Im J. 1867 brach die Genfer Bank zusammen, und F., an der Schwelle des Greisenalters, stand wieder der Lebenssorge gegenüber. Da kam ihm der Dank der Nation zu Hülfe. Der erste große Schlag zur Einigung Deutschlands war geschehen, der norddeutsche Bund war gegründet, seine Erweiterung auch über den Süden nur dadurch möglich, daß Preußen sich der Sache der Freiheit nicht fürder versagte. Von Haus aus conservative Staatsmänner und Heerführer rüsteten sich und arbeiteten die Ideen des Liberalismus auszuführen. F. konnte in die Heimath zurückkehren, als sie ihn rief, als die von seinen Freunden im Wupperthal eröffneten Sammlungen eine Volksdotation an den Dichter den Dotationen an die siegreichen Generale zur Seite stellten. Dem Dichter und Kaufmann Emil Rittershaus gebührt die Ehre der Urheberschaft dieses glücklichen Gedankens. Ignaz Hub und Karl Schad einten zugleich die deutschen Dichter, um den Genossen in einem Freiligrath-Album zu begrüßen, dessen Ertrag gleichfalls der Sammlung zu gute kam, die ein Vermögen von 60000 Thlrn. bildete; auch Amerika hat reichlich beigesteuert. Festlich ward der Dichter am Rhein und in Westfalen empfangen, als er 1868 heimkehrte. Er ließ sich in Stuttgart, dann in Cannstatt nieder. Sein „Hurrah Germania!“ antwortete auf die französische Kriegserklärung im J. 1870. Germania wirft die Sichel ins Korn und greift zum Schwert, der Sänger weissagt den Sieg. „Die Trompete von Gravelotte“ klagt um die Todten. Den Sohn Wolfgang im Felde unter dem Zeichen des rothen Kreuzes mahnt der Vater, „daß Wunden heilen besser als Wunden schlagen sei“. Nun sammelte F. in 6 Bändchen seine Gedichte und [347] Uebersetzungen (Stuttgart 1870) und widmete sie dem Vaterland als Zoll seines Dankes. Hat er doch reichlich Liebe erfahren, und den Weltsturm mit erlebt, der ein freieiniges Deutschland gebracht, das nun des Rechtes, der Sitte, des Lichtes in Frieden walten mag! Er blieb auch jetzt seinen Idealen treu, aber er freute sich des großen Schrittes, der zu ihrer Verwirklichung geschehen war, ohne sich darob zu erbittern, daß es so ganz anders gegangen, als er im Revolutionsjahr gedacht.
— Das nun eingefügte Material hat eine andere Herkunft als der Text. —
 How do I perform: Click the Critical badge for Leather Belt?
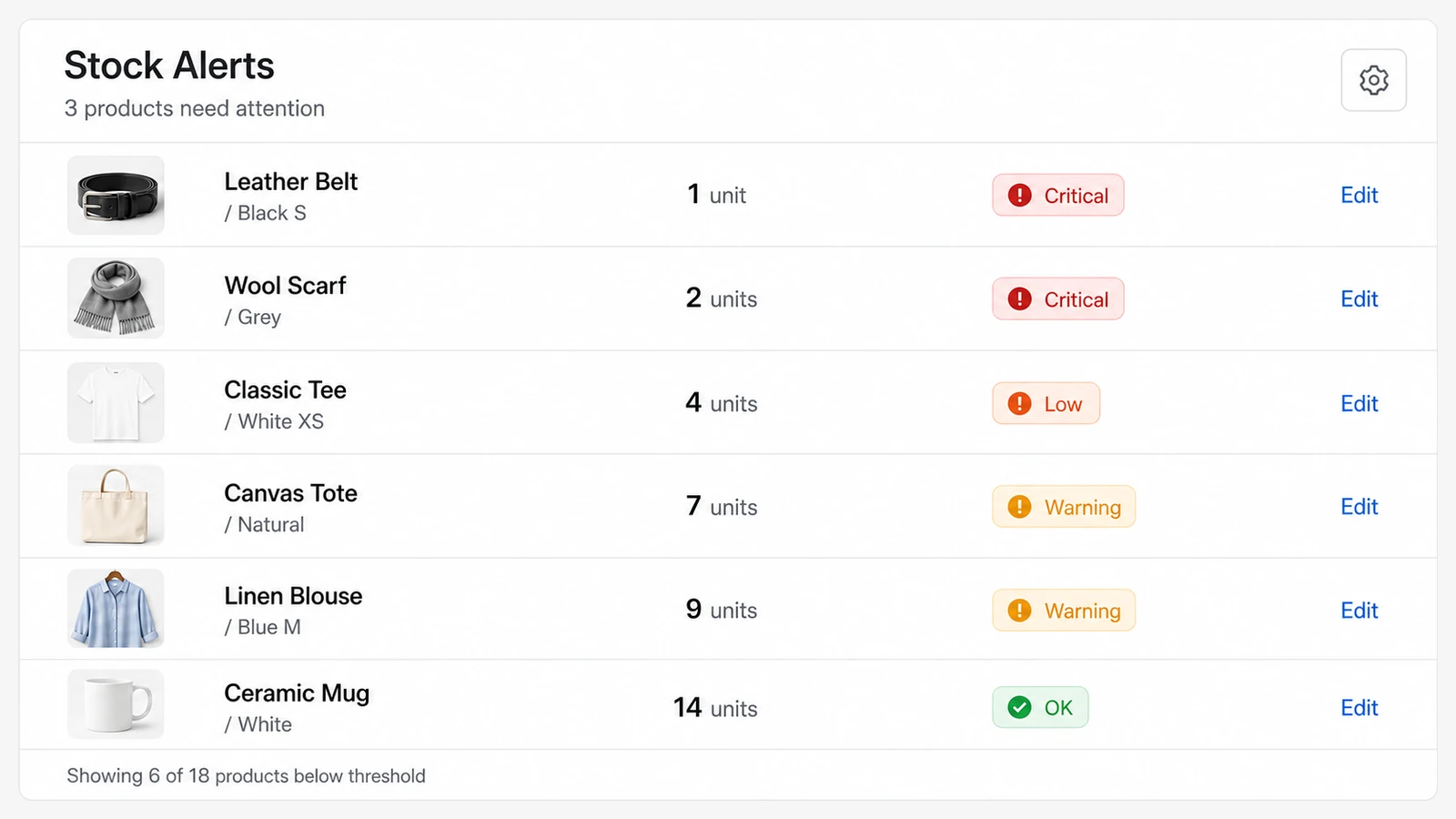(x=1057, y=195)
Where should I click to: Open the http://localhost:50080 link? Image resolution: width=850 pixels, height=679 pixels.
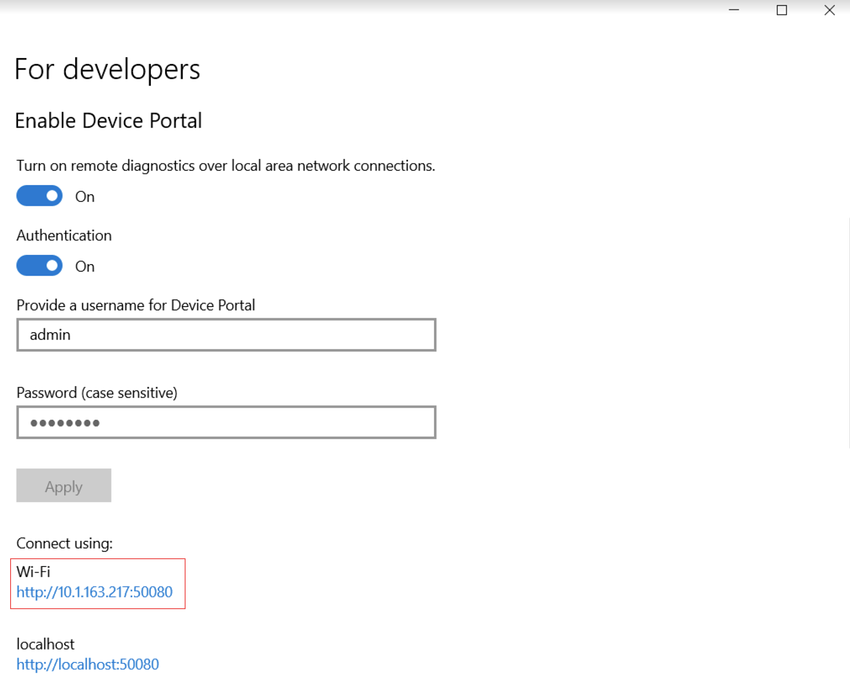[x=87, y=663]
Seit F. im Frühjahr 1873 den Sohn Otto durch den Tod verloren, lag ein Schleier wehmüthigen Ernstes über seinem Gemüth; seine frische freudige Kraft war gebrochen. Die Vergrößerung und Verfettung des Herzens hatte eine Wassersucht im Gefolge; in der Nacht zum 18. März 1876 ist er entschlafen. Er war ein Mann im vollen Sinne des Wortes. Ein mildes Auge leuchtete im löwenmäßigen lockenumwallten Antlitz, starke Schultern trugen das Haupt und die Last des Lebens. Er setzte seine Ehre in die Arbeit, das ernste Tagewerk war die Voraussetzung für die Feierstunde, in welcher die Muse ihn begrüßte. Seines Lebens Liederbuch, wie er die Sammlung der Gedichte nannte, bringt nicht Vieles, aber Glänzendes, Unvergängliches, und gibt ein Spiegelbild der Kämpfe unseres Jahrhunderts in der Seele einer mächtigen Persönlichkeit. Viele Kräfte mußten von verschiedenen Seiten zusammenwirken, daß unser deutsches Reich erstand; unter den Dichtern, welche redlich und muthig hierfür das Ihrige gethan seit Schiller und Körner, Arndt und Uhland, steht Ferdinand F. ruhmvoll da; seine Poesie war vom Adel und der Größe eines liebenswürdigen Menschen getragen.